The conversation relied mainly on verbal communication, apart from the inferences I was getting from Mr Lindsay’s mood that he wanted someone to talk to. If Mr Lindsay’s wife had not arrived, the conversation would have carried on, but when she did, Mr Lindsay transferred his attention entirely to her and I excused myself, seeing that he wanted to be left alone with her.
I was relieved that gaining Mr Lindsay’s permission came out of a natural conversation as I did not have time to think about how to approach it, in which case it may have seemed more insincere.

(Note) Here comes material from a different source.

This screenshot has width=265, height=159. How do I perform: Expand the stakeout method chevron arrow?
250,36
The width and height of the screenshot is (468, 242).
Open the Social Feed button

I regret opening the conversation with a question that focused on the patient’s immediate problem, as the conversation could have taken a different course, if Mr Lindsay had been upset by the non-appearance of his wife. It may have also implied that I was only speaking to the patient out of sympathy for his situation. In future I would open with a more open question along the lines of asking after his well-being rather than his problems.
References
Bibliography and Further Reading
BOSS, B.J., (1991). ‘Managing communication disorders in stroke’. Nursing Clinics of North America, 26(4), pp 985-996.

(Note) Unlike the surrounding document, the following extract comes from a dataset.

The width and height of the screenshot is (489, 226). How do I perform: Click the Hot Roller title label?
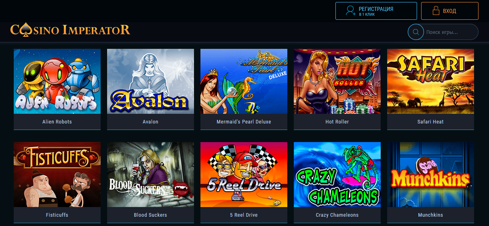coord(337,122)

CARIS-VERHALLEN, W.M.C.M., KERKSTRA A. & BENSING, J.M., (1997). ‘The role of communication in nursing care for elderly people: a review of the literature’. Journal of Advanced Nursing, 25(5), pp 915-933.
CONLEY, N., Sr. ‘Just what does the future hold?’. The Stroke Newsletter. http://www.nolanconley.com/stroke1.htm. (26th November 1997b).
FRANKLIN, B.L., (1974). Patient Anxiety on Admission to Hospital. London: Royal College of Nursing.
MOULES, C., (1996). ‘Communication difficulties’. Nursing Times, 92(7), pp32-33.
PERRY, B. (1996). ‘Influence of nurse gender on the use of silence, touch and humour’. International Journal of Palliative Nursing, 2(1), pp 7-14.
US AGENCY FOR HEALTH CARE POLICY AND RESEARCH. ‘Recovering after a stroke’. National Library of Medicine: Health Services / Technology Assessment Text. http://text.nlm.nih.gov/ahcpr/psr/www/psrptxt.html. (26th November 1997).
WOLFF, L., et al, (1983) Fundamentals of Nursing. 7th ed. Philadelphia: J.B. Lippencott Company.